■ Brief
Starting at the line containing "Click the red 50" and ending at the line containing "pos(82,770)", format those lines of the listing as a JSON list of strings, one string per line, leaving out any blank lines.

::: Excerpted records :::

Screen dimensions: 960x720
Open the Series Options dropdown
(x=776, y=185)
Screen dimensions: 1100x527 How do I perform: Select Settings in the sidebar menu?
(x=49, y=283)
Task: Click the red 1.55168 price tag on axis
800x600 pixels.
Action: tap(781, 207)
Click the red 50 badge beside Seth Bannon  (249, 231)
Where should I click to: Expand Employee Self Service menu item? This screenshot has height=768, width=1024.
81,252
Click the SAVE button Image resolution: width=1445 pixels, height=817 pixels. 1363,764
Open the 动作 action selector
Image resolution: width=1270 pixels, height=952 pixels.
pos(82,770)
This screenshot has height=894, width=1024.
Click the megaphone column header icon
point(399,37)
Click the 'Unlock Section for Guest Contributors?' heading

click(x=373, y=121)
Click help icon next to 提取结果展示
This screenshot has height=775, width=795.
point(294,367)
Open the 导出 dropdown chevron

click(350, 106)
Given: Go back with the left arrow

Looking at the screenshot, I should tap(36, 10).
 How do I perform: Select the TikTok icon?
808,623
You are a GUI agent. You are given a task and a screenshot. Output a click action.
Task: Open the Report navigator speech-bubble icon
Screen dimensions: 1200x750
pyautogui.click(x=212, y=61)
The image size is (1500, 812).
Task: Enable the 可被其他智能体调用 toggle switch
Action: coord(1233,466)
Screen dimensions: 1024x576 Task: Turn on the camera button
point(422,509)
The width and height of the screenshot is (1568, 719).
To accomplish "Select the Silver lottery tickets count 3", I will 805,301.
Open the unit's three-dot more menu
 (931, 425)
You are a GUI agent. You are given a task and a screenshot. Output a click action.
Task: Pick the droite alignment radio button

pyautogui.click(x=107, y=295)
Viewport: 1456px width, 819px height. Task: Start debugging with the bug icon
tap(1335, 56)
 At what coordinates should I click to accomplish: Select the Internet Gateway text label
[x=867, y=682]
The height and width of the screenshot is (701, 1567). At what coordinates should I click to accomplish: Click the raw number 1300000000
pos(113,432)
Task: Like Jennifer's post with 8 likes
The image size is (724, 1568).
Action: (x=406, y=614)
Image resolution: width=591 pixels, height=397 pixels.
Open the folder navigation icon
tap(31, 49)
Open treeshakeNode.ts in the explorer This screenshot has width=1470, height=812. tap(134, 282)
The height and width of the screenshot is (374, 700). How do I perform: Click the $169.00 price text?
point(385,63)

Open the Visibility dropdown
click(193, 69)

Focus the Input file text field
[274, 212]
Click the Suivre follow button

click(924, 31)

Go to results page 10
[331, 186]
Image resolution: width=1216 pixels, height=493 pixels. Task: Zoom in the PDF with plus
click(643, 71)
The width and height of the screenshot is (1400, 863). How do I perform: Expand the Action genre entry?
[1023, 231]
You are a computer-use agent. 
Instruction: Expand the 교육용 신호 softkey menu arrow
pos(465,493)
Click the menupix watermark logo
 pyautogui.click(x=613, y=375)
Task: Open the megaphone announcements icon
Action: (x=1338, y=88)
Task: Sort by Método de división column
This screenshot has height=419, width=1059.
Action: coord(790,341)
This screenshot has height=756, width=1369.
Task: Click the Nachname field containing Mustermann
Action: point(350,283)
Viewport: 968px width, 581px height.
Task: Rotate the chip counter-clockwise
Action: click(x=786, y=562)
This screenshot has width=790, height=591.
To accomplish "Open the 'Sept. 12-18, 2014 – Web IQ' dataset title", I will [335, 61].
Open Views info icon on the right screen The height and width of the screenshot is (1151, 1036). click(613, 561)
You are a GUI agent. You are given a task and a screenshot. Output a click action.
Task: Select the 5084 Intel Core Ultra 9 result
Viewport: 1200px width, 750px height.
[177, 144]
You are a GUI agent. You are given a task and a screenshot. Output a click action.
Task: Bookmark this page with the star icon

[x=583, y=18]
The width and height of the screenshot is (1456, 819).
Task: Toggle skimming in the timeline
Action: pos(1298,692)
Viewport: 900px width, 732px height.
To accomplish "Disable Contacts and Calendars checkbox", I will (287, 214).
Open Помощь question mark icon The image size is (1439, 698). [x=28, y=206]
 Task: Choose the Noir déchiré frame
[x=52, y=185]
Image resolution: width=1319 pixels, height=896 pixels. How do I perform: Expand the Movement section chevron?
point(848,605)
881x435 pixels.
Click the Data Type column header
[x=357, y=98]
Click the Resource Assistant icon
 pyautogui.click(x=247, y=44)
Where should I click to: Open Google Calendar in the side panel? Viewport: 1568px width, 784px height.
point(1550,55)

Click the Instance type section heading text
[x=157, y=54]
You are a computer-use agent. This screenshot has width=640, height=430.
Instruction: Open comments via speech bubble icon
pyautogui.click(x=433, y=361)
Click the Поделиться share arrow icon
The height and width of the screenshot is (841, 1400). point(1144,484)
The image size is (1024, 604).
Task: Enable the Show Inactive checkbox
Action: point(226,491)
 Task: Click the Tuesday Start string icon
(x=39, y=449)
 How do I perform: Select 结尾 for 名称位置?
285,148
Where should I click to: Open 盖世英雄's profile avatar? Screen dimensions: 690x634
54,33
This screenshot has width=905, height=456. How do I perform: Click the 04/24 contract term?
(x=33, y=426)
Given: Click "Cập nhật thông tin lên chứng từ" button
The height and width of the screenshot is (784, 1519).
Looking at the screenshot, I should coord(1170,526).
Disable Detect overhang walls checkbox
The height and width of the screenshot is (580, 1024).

:::

■ Written response
[
  "Click the red 50 badge beside Seth Bannon  (249, 231)",
  "Where should I click to: Expand Employee Self Service menu item? This screenshot has height=768, width=1024.",
  "81,252",
  "Click the SAVE button Image resolution: width=1445 pixels, height=817 pixels. 1363,764",
  "Open the 动作 action selector",
  "Image resolution: width=1270 pixels, height=952 pixels.",
  "pos(82,770)"
]